Later we switched to DBM, which I felt gave a better simulation of ancient warfare, but which I never really warmed up to.

Anyway I haven't played any Ancients (apart from a few DBA games at Murdock's) for at least 25 years . . . and since I have a lot of large painted armies, I am hoping that these new rules will re-excite me about the period.

Using the WRG List terms, some of the large painted armies in 25mm that come to mind (I think there are more) include:
  • Alexandrian Imperial
  • Hoplite Greek
  • Carthaginian
  • Syracusan
  • Feudal Spanish
  • Feudal Scots
I know that I also have unpainted lead for large 25mm armies of:
  • Indian
  • Gauls
  • Illyrians
  • Early Imperial Romans
  • Ayyubid Egyptians
  • Feudal Germans (partially painted)
In 15mm my painted armies include
  • New Babylonians
  • Hoplite Greeks
  • Early Germans
  • Late Imperial Romans
  • Arab Conquest
  • Feudal Germans
I also have a number of miscellaneous 15mm DBA armies . . . so when I come right down to it, I have a lot of reasons to see if I can re-ignite my long dormant interest in Ancients.
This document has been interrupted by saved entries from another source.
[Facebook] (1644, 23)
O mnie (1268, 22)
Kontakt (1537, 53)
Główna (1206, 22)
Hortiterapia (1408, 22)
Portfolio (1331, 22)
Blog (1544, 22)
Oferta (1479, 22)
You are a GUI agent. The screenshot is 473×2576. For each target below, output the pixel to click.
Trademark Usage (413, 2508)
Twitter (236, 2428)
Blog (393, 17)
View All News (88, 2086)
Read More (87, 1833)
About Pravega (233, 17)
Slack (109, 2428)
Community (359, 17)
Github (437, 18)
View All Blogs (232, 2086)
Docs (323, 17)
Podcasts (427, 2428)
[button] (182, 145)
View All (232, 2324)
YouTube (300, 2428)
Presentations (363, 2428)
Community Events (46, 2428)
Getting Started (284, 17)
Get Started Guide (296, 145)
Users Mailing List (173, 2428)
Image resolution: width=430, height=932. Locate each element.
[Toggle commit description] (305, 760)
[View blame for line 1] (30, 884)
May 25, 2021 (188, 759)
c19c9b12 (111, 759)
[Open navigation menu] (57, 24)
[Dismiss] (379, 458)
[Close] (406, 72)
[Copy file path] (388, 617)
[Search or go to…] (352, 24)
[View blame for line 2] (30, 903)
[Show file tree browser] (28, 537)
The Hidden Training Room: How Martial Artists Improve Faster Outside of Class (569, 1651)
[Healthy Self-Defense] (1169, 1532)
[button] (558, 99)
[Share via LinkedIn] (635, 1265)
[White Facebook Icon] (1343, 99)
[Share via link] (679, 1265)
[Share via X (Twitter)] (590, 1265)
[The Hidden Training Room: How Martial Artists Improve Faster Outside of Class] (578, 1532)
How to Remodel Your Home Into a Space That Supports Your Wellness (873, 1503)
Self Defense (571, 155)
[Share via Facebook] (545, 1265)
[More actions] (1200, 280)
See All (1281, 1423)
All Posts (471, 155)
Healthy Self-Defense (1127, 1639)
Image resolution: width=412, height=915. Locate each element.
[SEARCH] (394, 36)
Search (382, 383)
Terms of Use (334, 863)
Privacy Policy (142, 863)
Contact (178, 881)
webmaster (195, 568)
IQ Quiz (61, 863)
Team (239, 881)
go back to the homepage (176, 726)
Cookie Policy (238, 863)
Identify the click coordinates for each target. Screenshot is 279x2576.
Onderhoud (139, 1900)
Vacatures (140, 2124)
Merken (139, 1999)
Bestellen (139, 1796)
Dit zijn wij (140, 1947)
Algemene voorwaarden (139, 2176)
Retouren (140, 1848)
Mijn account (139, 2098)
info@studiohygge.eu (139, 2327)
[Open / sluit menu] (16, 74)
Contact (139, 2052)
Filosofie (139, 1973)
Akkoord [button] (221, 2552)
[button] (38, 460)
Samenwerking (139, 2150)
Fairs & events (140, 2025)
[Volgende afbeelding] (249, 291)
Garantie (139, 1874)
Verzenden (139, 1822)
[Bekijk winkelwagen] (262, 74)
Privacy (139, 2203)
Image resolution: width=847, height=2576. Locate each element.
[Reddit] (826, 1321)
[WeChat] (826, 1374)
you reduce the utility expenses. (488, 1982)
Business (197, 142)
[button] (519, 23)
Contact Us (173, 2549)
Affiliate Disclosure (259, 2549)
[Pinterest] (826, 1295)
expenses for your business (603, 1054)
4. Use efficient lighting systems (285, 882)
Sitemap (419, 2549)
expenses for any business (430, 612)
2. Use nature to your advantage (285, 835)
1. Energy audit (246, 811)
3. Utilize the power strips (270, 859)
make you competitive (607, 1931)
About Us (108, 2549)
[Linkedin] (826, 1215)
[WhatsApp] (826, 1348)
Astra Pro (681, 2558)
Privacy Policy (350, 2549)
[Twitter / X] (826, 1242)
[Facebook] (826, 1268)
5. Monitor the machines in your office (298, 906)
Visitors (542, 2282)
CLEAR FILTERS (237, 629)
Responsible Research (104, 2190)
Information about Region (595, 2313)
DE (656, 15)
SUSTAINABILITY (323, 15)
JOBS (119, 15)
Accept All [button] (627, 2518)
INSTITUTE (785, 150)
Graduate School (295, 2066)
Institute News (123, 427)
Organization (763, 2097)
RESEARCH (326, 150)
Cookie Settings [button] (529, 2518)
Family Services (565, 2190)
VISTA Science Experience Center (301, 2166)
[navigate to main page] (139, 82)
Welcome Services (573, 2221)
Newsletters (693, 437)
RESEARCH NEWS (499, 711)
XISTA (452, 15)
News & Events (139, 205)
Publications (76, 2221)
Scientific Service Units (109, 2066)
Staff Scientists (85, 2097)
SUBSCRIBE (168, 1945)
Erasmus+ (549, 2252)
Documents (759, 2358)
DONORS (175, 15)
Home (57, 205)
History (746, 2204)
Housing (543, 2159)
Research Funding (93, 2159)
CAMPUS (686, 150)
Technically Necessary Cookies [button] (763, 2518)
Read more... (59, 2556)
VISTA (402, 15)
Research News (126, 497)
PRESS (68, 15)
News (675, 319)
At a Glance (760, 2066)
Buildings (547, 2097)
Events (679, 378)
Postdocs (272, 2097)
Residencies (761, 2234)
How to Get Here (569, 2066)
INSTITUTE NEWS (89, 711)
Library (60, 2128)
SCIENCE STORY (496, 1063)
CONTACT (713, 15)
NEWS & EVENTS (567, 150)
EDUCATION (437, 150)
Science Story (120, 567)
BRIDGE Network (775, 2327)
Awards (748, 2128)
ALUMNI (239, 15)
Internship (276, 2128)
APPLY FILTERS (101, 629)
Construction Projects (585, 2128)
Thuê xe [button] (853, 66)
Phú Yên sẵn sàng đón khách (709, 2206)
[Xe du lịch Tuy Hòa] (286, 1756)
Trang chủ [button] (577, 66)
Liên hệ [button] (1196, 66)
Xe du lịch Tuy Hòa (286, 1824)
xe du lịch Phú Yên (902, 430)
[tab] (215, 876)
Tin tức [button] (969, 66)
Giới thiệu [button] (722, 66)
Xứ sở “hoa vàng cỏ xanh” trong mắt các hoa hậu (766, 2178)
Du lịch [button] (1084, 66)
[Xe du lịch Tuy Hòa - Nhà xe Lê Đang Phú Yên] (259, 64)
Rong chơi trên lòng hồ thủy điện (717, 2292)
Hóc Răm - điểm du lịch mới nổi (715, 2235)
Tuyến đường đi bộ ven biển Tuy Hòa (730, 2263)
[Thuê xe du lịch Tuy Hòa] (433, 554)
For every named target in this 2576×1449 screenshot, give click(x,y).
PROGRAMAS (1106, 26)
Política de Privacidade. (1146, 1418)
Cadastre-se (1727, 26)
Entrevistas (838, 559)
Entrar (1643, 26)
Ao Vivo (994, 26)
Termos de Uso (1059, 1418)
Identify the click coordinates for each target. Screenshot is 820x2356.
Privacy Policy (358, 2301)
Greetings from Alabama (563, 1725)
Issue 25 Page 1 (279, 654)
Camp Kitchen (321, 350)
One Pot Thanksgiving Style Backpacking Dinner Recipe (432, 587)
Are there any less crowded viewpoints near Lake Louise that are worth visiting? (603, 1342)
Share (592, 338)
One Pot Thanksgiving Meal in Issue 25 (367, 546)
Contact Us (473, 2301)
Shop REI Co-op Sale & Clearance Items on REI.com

When the lockout ends at Canada Post, maybe the "Hail Caesar" rules will do that . . . and maybe not.

-- Jeff

Sunday, June 19, 2011

It's My Birthday --

Yes, strange as it may seem, I was actually born at 6:48 am PWT on June 19, 1948 in Carmel, California . . . so anyone who wants to draw my natal chart can now do so (although I've no idea of why you'd want to do so).

My dear wife did gift me with a few wargaming related items (okay, she asked me to order a few for myself and have them sent to her -- which I do much earlier in the year so that I don't remember everything and they can come as a surprise).

I got four DVD titles of note:
  • "Khartoum"
  • "The Man Who Would Be King"
  • "Zulu Dawn" (yes, I already have "Zulu")
  • "The Civil War", a film by Ken Burns (actually 6 DVDs)
I also got a number of non-wargaming books and "Flames in the Punjab", a radical variant of "The Sword and the Flame" covering the Sikh Wars of the 1840s.

And tonight we will be going out to dinner . . . so turning 63 isn't all that bad.

-- Jeff

Wednesday, May 18, 2011

My Dad in WWII --

My late father was Captain John Elza Hudelson, United States Army Signal Corps.

Don't rush to your history books, he's not in them although he served from before the war until after it.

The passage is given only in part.